Where an image occurs, skip it and print the rest of the records verbatim.
---*---
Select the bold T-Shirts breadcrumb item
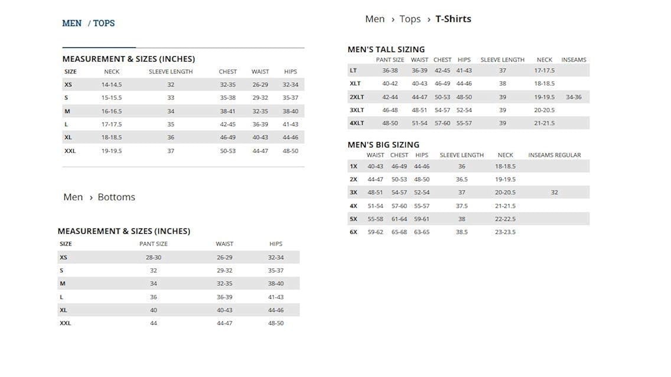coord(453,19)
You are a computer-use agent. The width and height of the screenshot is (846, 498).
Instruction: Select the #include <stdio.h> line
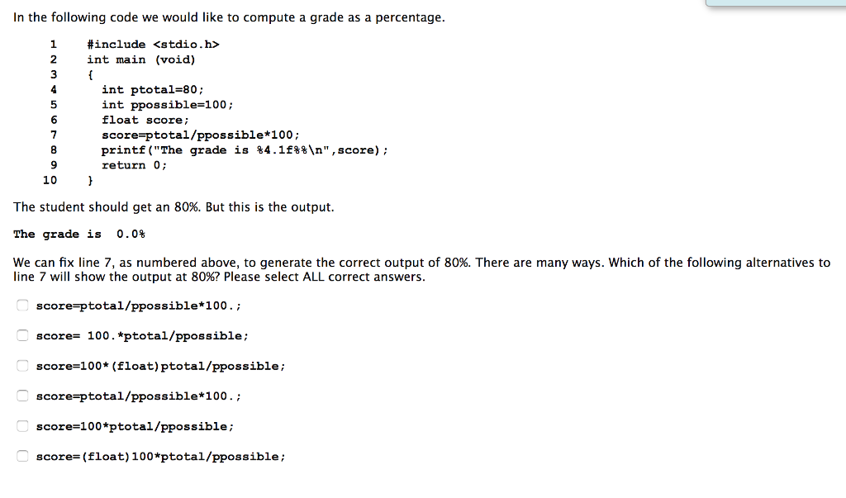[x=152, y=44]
---*---
Answer to this exercise
Select the bold T-Shirts breadcrumb item
coord(453,19)
You are a computer-use agent. The width and height of the screenshot is (846, 498).
Instruction: Select the #include <stdio.h> line
[x=152, y=44]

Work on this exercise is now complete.